→ TEXT TO READ:
------
Sister Grace, 86, founded the House of Mercy in 1985 and virtually single-handedly guided its growth over the following decades.

Begun as $300,000-a-year organization located in a modest, single-family home in Rochester’s Northeast section, the House of Mercy twice relocated to larger quarters. It is now the city’s largest organization of its type and has a more than $2 million budget. Sister Rita long worked at Sister Grace’s side.

The 15-member board’s unanimous vote to cut ties with the two nuns this week “was extremely difficult to make, one of the hardest I’ve ever made personally,” Hourihan says.

The vote followed on the board’s work since August on a plan to restructure the shelter’s operations and improve security. It also followed an independent investigation commissioned by the board and conducted by the Harris Beach law firm, Hourihan adds.

The House of Mercy states its mission as “(providing) hope, healing, compassionate care, unconditional love and a sense of community. We serve the poorest of the poor and the most vulnerable among us—the mentally ill, the alcohol and drug addicted, the lonely, the broken, the imprisoned and the unwanted. We welcome everyone without judgment.”

The August attack sorely tested those ideals.

In addition to the probe privately ordered by the shelter’s board, the state agency overseeing the such facilities, the Office of Temporary and Disability Assistance, investigated the stabbing incident.

Police identified the attacker as Nathaniel Jeanpierre III, a 40-year-old House of Mercy resident, who, police reported at the time, surrendered without incident. Police described the attack as unprovoked.

Jeanpierre was held without bail and indicted on charges of second-degree murder, second-degree attempted murder and first-degree assault. He has pleaded not guilty and has not yet gone to trial. 

For some months before the stabbing incident, relations between the board and Sister Grace had been strained. In March, the board installed an executive director to help manage the 20-employee shelter, a move Sister Grace viewed with suspicion.
------
→ STATED EXERCISE A: List every charge on which Jeanpierre was indicted, according to the article about the House of Mercy.
→ STATED EXERCISE B: Please reproduce, word for word, the part of the House of Mercy article between "The vote followed" and "the stabbing incident.", inclusive.
------
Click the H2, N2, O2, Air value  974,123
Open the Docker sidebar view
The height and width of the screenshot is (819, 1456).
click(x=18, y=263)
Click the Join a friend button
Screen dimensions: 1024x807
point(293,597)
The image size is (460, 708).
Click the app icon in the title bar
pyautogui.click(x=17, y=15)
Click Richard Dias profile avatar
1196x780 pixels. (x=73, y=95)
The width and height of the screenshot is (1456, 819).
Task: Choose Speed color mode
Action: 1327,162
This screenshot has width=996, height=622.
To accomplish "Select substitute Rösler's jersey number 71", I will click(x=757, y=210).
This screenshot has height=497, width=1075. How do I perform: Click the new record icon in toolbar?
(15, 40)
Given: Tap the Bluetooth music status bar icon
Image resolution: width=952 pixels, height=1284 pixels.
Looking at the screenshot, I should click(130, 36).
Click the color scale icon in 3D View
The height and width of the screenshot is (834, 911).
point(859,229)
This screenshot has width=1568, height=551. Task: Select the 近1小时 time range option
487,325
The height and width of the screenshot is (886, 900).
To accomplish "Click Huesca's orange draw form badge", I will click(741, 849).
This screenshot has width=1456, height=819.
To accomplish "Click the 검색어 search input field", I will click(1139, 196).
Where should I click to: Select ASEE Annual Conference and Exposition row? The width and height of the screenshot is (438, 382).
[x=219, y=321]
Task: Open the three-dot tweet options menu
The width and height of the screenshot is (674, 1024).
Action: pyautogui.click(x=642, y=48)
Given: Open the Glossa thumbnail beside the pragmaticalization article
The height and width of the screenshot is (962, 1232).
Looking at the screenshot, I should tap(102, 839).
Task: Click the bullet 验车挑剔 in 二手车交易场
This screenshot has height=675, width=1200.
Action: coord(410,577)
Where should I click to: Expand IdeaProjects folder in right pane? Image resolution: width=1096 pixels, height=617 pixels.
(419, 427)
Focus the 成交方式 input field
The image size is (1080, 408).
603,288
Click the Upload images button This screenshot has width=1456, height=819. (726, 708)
------
→ WORKED ANSWER A:
- Second-degree murder
- Second-degree attempted murder
- First-degree assault

→ WORKED ANSWER B:
The vote followed on the board’s work since August on a plan to restructure the shelter’s operations and improve security. It also followed an independent investigation commissioned by the board and conducted by the Harris Beach law firm, Hourihan adds.

The House of Mercy states its mission as “(providing) hope, healing, compassionate care, unconditional love and a sense of community. We serve the poorest of the poor and the most vulnerable among us—the mentally ill, the alcohol and drug addicted, the lonely, the broken, the imprisoned and the unwanted. We welcome everyone without judgment.”

The August attack sorely tested those ideals.

In addition to the probe privately ordered by the shelter’s board, the state agency overseeing the such facilities, the Office of Temporary and Disability Assistance, investigated the stabbing incident.